Extract provided START

This opinion paper shows partial QC checks in the majority of the published genetic association studies on ME/CFS, the exception being the study carried out by Herrera et al. (7). The assessment of the performed QC checks is essential to ascertain the quality of the respective genetic data. In this regard, the genetic data from Perez et al. (8) deserves to be further analyzed to ascertain the validity of the reported findings. Such assessment can follow the QC steps outlined here and exemplary performed by Herrera et al. (7). The remaining studies can also benefit by an additional quality check related to heterozygosity rate so that possible sample contaminations can be ruled out. The absence of this check does not immediately invalidate the genetic data of these studies. We could have done such check if the corresponding genetic data were available either in an open-access repository or as a Supplementary File within the respective publication, a data-sharing practice followed by several ME/CFS researchers (13–15). Consequently, it is unclear whether aberrant heterozygosity rates (due to sample contamination) are one of the explanations for the conflicting evidence of genetic associations reported by these studies. In this regard, Herrera et al. (7) excluded five out of their 109 samples (5%) based on the heterozygosity rate. In simple statistical applications using large sample sizes, a 5% sample contamination might be too low to have a substantial impact on the respective findings. However, in the specific context of GWAS and TGAS where stringent significance levels are used to control for multiple testing, such a level of sample contamination could reduce the underlying statistical power and leave relevant disease-gene associations undetected.

Extract provided END
Record extracts START

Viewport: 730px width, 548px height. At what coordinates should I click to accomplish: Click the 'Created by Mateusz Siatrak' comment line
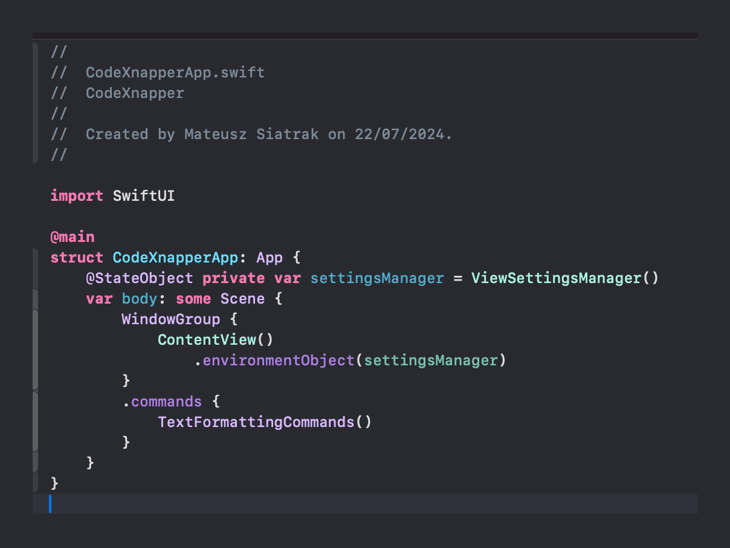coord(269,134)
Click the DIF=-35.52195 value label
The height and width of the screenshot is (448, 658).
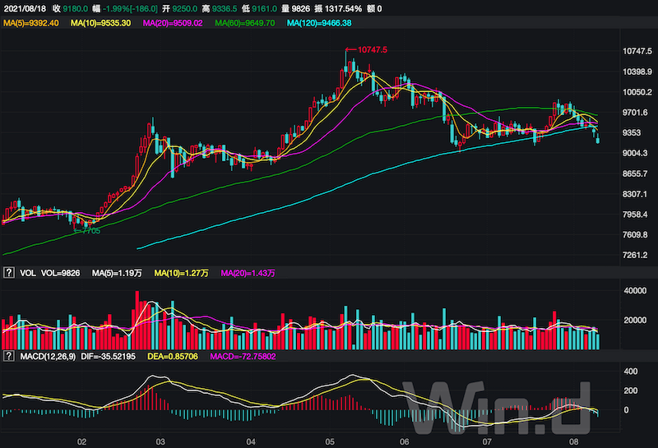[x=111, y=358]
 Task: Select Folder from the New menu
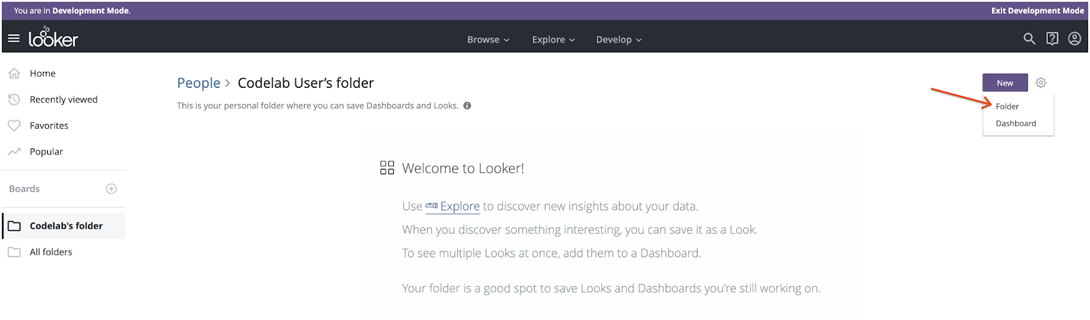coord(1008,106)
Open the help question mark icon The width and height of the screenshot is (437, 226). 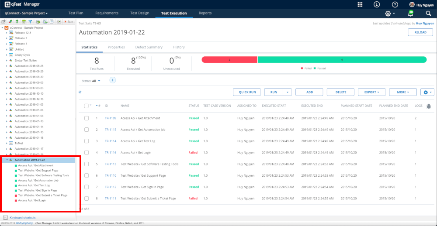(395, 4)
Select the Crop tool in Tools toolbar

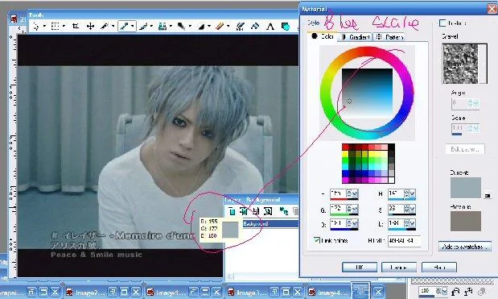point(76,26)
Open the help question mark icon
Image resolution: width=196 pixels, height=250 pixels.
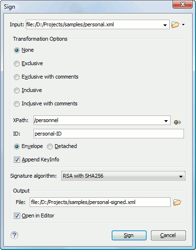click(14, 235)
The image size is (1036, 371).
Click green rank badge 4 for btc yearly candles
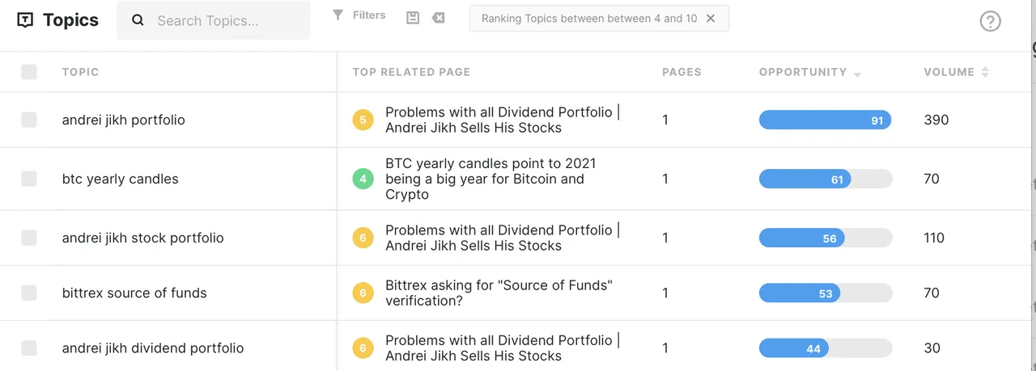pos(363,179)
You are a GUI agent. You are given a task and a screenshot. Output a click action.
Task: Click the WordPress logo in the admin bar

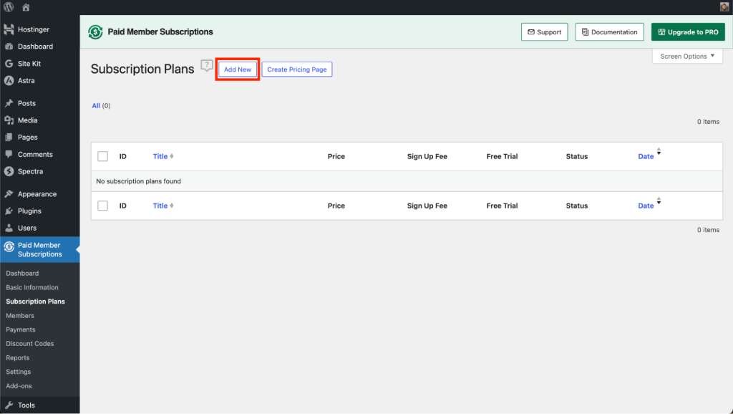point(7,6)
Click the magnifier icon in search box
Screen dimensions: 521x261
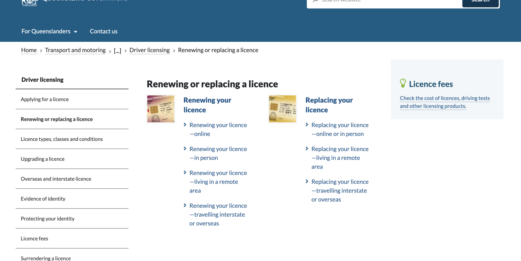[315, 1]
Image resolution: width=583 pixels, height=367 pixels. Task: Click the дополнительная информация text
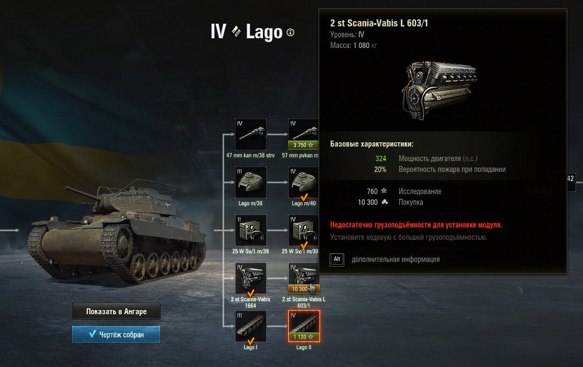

Record extracts END

Answer these questions using the extract on genetic association studies of ME/CFS:
(a) Which study does the extract name as the exception to the partial quality control checks?
(b) How many samples did that study exclude, and on what basis?
(c) According to the extract, what could that level of sample contamination do in GWAS and TGAS?

§ Answer to this problem
(a) The study by Herrera et al. (7).
(b) Five out of 109 samples (5%), based on the heterozygosity rate.
(c) It could reduce the underlying statistical power and leave relevant disease-gene associations undetected.